A supermarket is offering a new line of organic products. The supermarket's management wants to determine which
Question:
A supermarket is offering a new line of organic products. The supermarket's management wants to determine which customers are likely to purchase these products.
The supermarket has a customer loyalty program. As an initial buyer incentive plan, the supermarket provided coupons for the organic products to all of the loyalty program participants and collected data that includes whether these customers purchased any of the organic products.
The ORGANICS data set (available on Canvas) contains 13 variables and over 22,000 observations. The variables in the data set are shown below with the appropriate roles and levels:
Name | Model | Measurement | Description |
ID | ID | Nominal | Customer loyalty identification number |
DemAffl | Input | Interval | Affluence grade on a scale from 1 to 30 |
DemAge | Input | Interval | Age, in years |
DemCluster | Rejected | Nominal | Type of residential neighborhood |
DemClusterGroup | Input | Nominal | Neighborhood group |
DemGender | Input | Nominal | M = male, F = female, U = unknown |
DemRegion | Input | Nominal | Geographic region |
DemTVReg | Input | Nominal | Television region |
PromClass | Input | Nominal | Loyalty status: tin, silver, gold, or platinum |
PromSpend | Input | Interval | Total amount spent |
PromTime | Input | Interval | Time as loyalty card member |
TargetBuy | Target | Binary | Organics purchased? 1 = Yes, 0 = No |
TargetAmt | Rejected | Interval | Number of organic products purchased |
! Although two target variables are listed, these exercises concentrate on the binary variable TargetBuy.
a.
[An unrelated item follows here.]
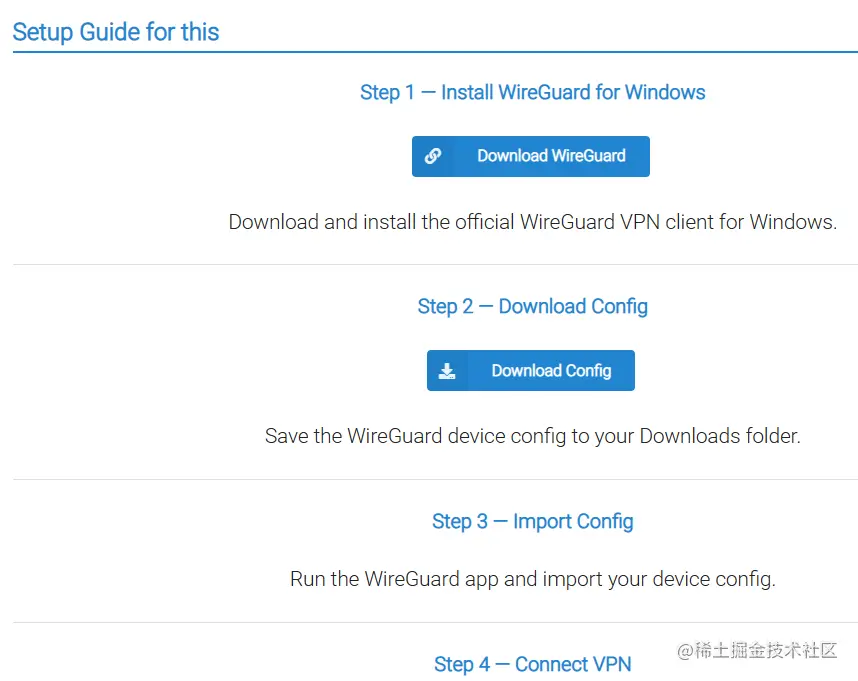Click the "Save the WireGuard device config" sentence
Screen dimensions: 858x681
point(532,436)
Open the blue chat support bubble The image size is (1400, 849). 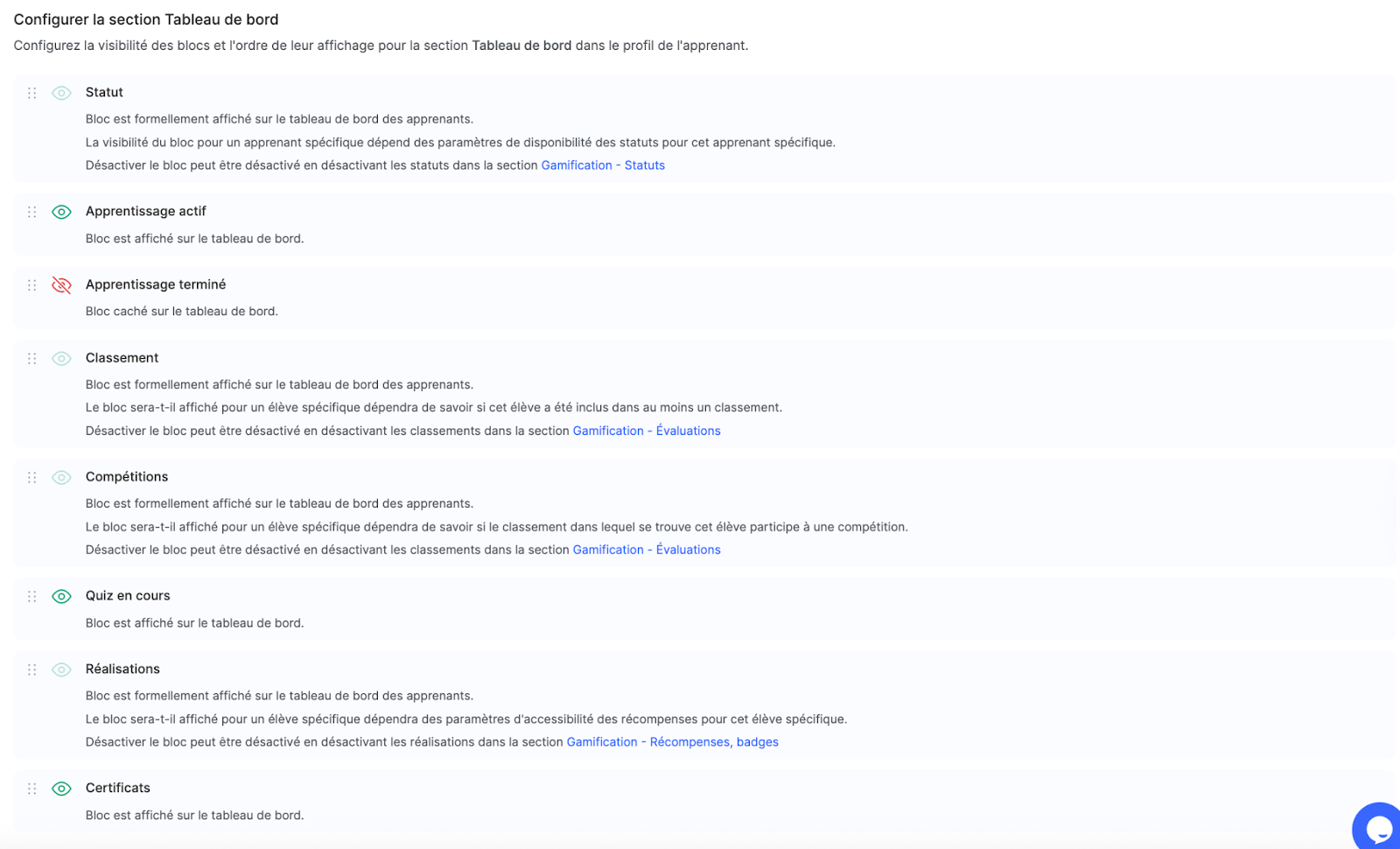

Create a new diagram named Organics.
b. Define the data set ORGANICS as a data source for the project.
1) Set the model roles for the analysis variables as shown above.
2) The variable DemClusterGroup contains collapsed levels of the variable DemCluster. Presume that, based on previous experience, you believe that DemClusterGroup is sufficient for this type of modeling effort. Set the model role for DemCluster to Rejected.
3) As noted above, only TargetBuy will be used for this analysis and should have a role
of Target. Can TargetAmt be used as an input for a model used to predict TargetBuy?
Why or why not? Put your answer in your report. Similarly, answering all following questions in your report.
4) Finish the Organics data source definition.
5) Examine the distribution of the target variable. What is the proportion of individuals who purchased organic products?
c. Add the ORGANICS data source to the Organics diagram workspace.
d. Add a Data Partition node to the diagram and connect it to the Data Source node. Assign 50% of the data for training and 50% for validation.
e. Add a Decision Tree node to the workspace and connect it to the Data Partition node.
f. Create a decision tree model autonomously. Use misclassification error rate as the model assessment statistic. Include the resulting tree in your report.
1) How many leaves are in the optimal tree?
2) Which variable was used for the first split?
g. Add a second Decision Tree node to the diagram and connect it to the Data Partition node.
h. Create a decision tree model autonomously. Use average square error as the model assessment statistic. Include the resulting tree in your report.
1) How many leaves are in the optimal tree?
2) Which variable was used for the first split?
i. Compare the cumulative lift value at the top 20% percentile for the two trees you built in e and g. Which one gives better result?